▸ Exercise description:
An exact copy is required of every line from the one with "This screenshot has" through the end of the data below, and the pictures must stay out of it.

[Records from a dataset]
Segment Open
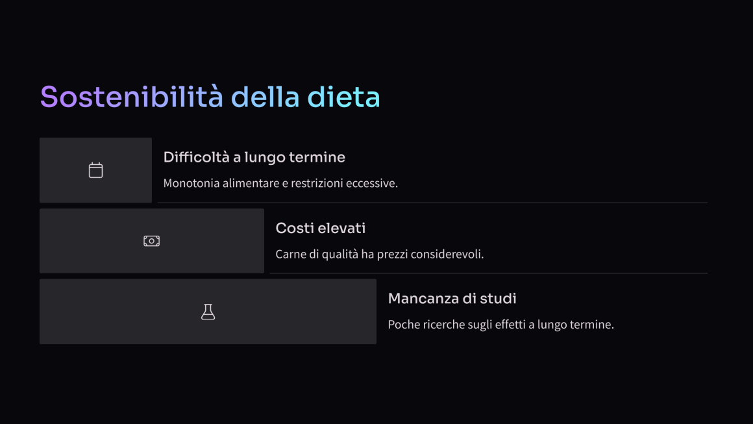The width and height of the screenshot is (753, 424).
Task: Click the text "Poche ricerche sugli effetti a lungo termine."
Action: (x=501, y=325)
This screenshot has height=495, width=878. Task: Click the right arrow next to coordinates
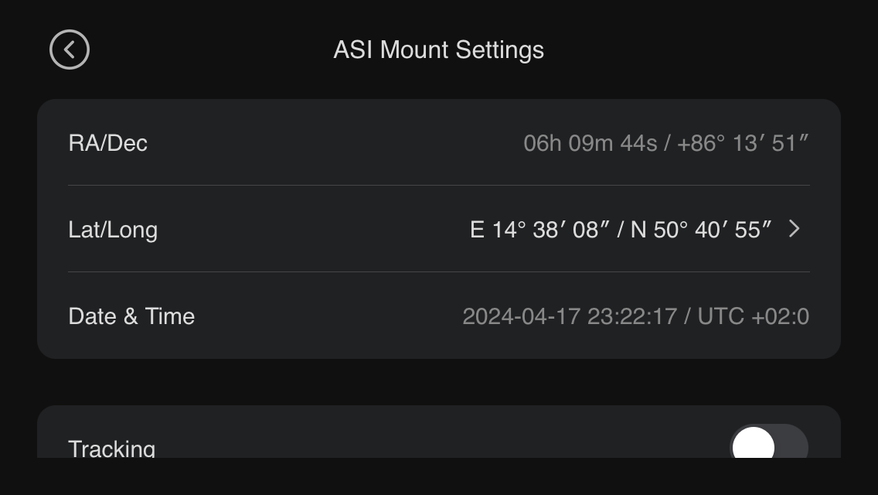[794, 229]
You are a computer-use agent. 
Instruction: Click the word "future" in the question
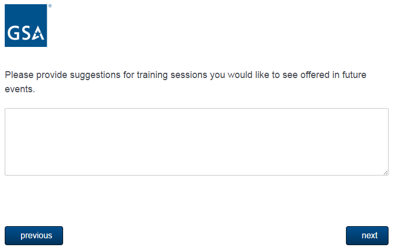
Segment Closed
▸ Expected answer:
This screenshot has height=495, width=878. Task: Click the right arrow next to coordinates
[794, 229]
You are a computer-use agent. 
Instruction: Click the word "future" in the question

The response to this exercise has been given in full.